Ian Shepherdson, chief U.S. economist at High Frequency Economics, is in line with the consensus on CPI.
"The headline CPI for January will be boosted by the increase in gasoline prices, which alone will add 0.13% to the index," he wrote late Thursday. "Note that the big kick from gas will come in February, when it will likely add 0.4% to the CPI. Assuming a modest increase in food prices and small gains elsewhere in the core, we think the headline number will rise by 0.3% with the core up 0.1%. That would leave the core inflation rate at 2.2% for the third month in succession."
Shepherdson expects that's about where the rate should sit for the rest of 2012.

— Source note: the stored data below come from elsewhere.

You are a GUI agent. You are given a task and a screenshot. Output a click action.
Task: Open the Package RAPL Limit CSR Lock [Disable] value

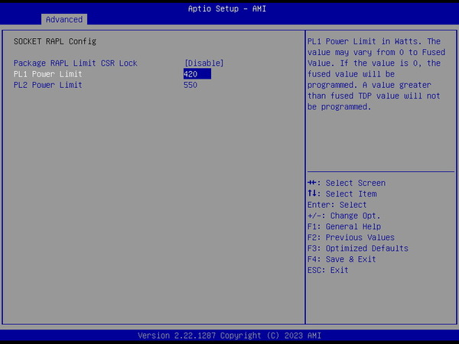point(203,63)
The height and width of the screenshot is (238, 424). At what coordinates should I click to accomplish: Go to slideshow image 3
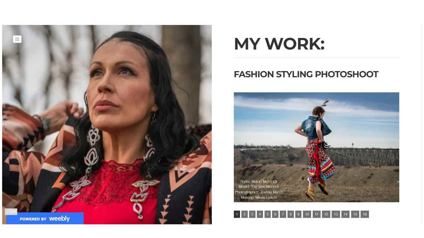[252, 214]
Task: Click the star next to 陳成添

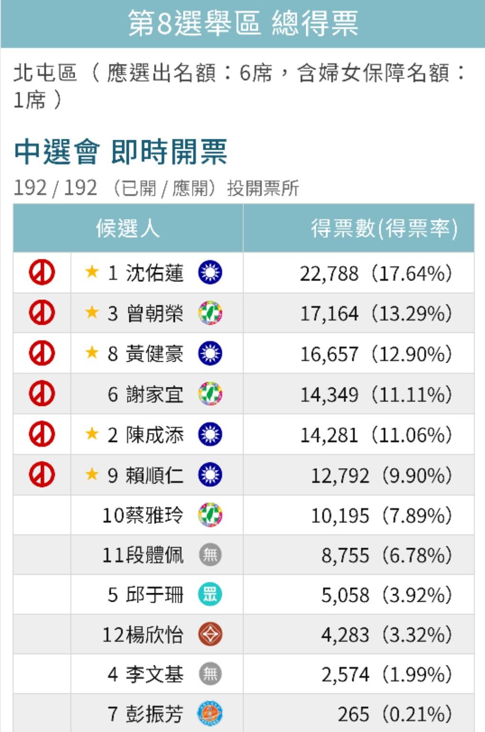Action: (x=92, y=433)
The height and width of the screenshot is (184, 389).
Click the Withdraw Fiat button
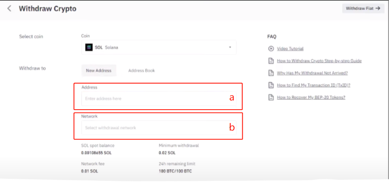363,8
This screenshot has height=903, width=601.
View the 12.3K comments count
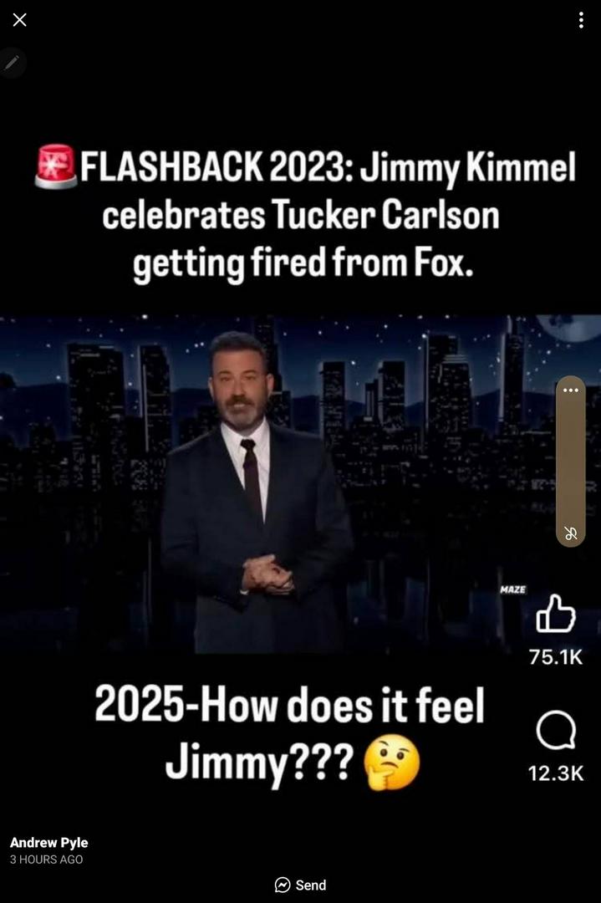(556, 773)
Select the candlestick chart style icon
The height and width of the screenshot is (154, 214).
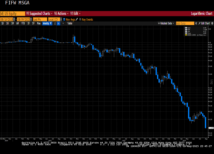coord(58,23)
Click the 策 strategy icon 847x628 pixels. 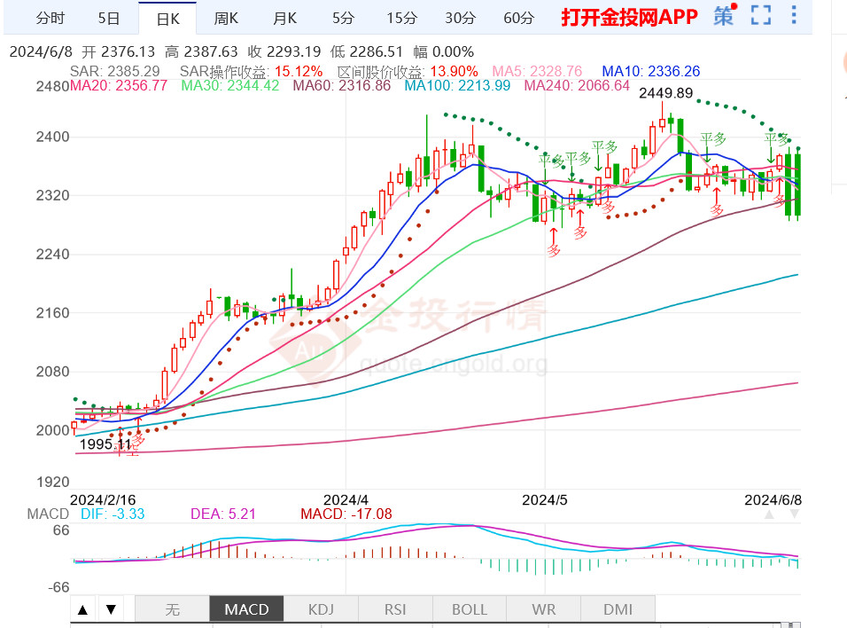point(724,17)
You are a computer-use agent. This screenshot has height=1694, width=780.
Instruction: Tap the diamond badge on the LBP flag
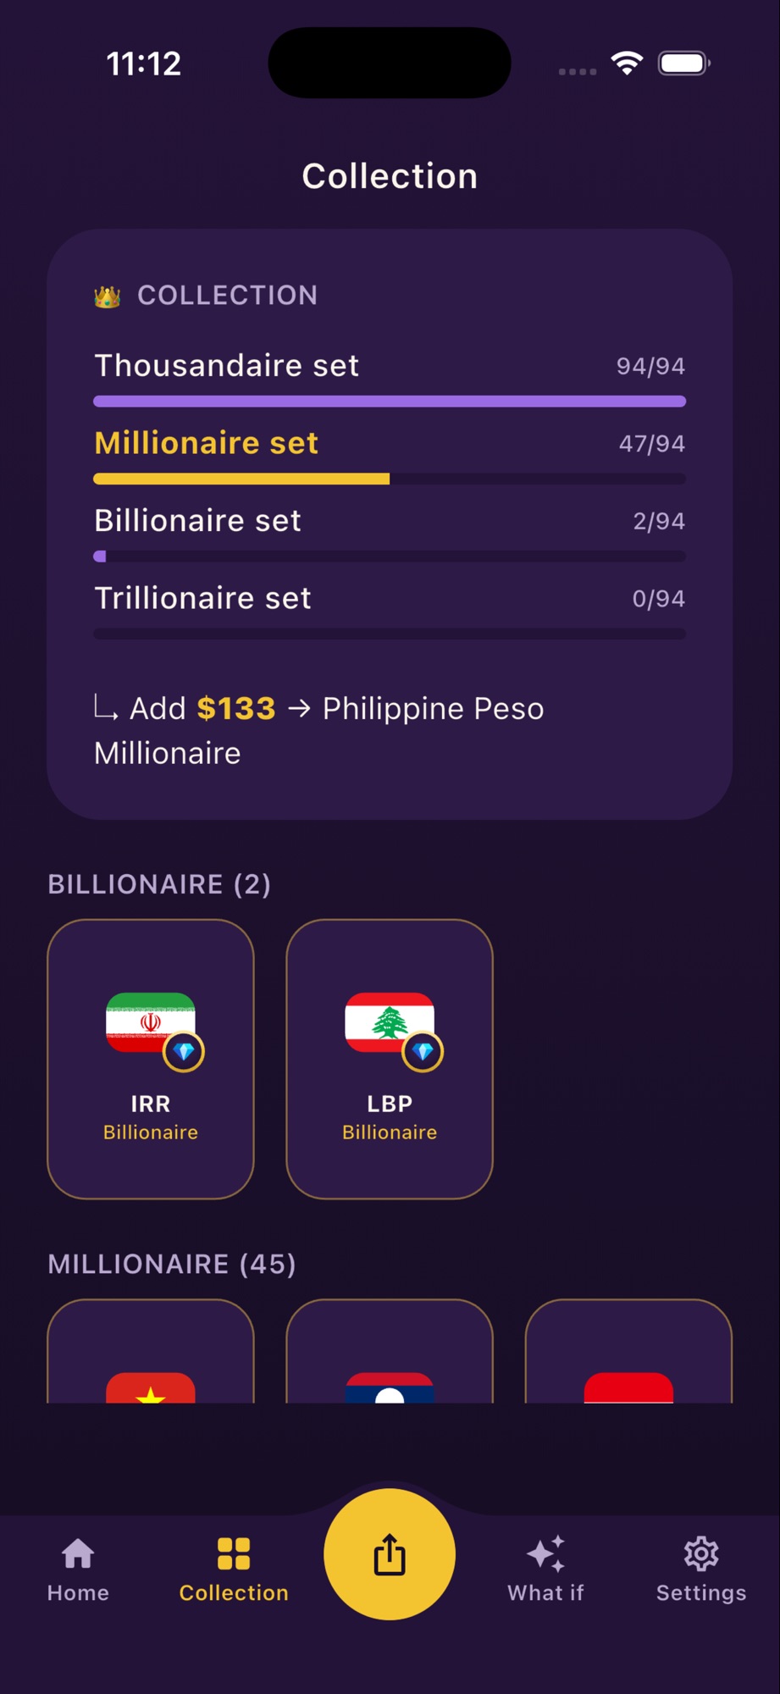(x=423, y=1052)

"We expect little further increase in core inflation this year, and it could even drift down if clothing prices soften the way we expect and rent increases remain constrained by the slow growth of wages," he said.Shepherdson is also on board with the consensus when it comes to leading indicators, saying the view for a 0.5% increase is supported by a "rising workweek, higher stock prices, and the positively sloped yield curve." "If we're right, January will mark the fourth straight monthly gain in the index, and based on what we already know about February, a fifth increase is a good be," he added. And finally, Thursday's after-hours session featured a strong move to the upside by Applied Materials (AMAT), which rode a 6-cent earnings per share beat and a strong guidance for the current quarter to a gain of 5%-plus in late trades. Also Baidu (BIDU) finally delivered its fourth-quarter report and saw some characteristic volatility in the extended session. The stock closed at $141.83, up 2.5% in the regular session, and was last quoted at $142.86, up 0.7%, on after-hours volume of 2.3 million, according to Nasdaq.com. The shares have ranged from a high of $148.50 to a low of $136.04 though as investors digested a solid beat in the latest quarter against expectations for a sequential revenue decline from the high-flying Chinese Internet search company. -- Written by Michael Baron in New York.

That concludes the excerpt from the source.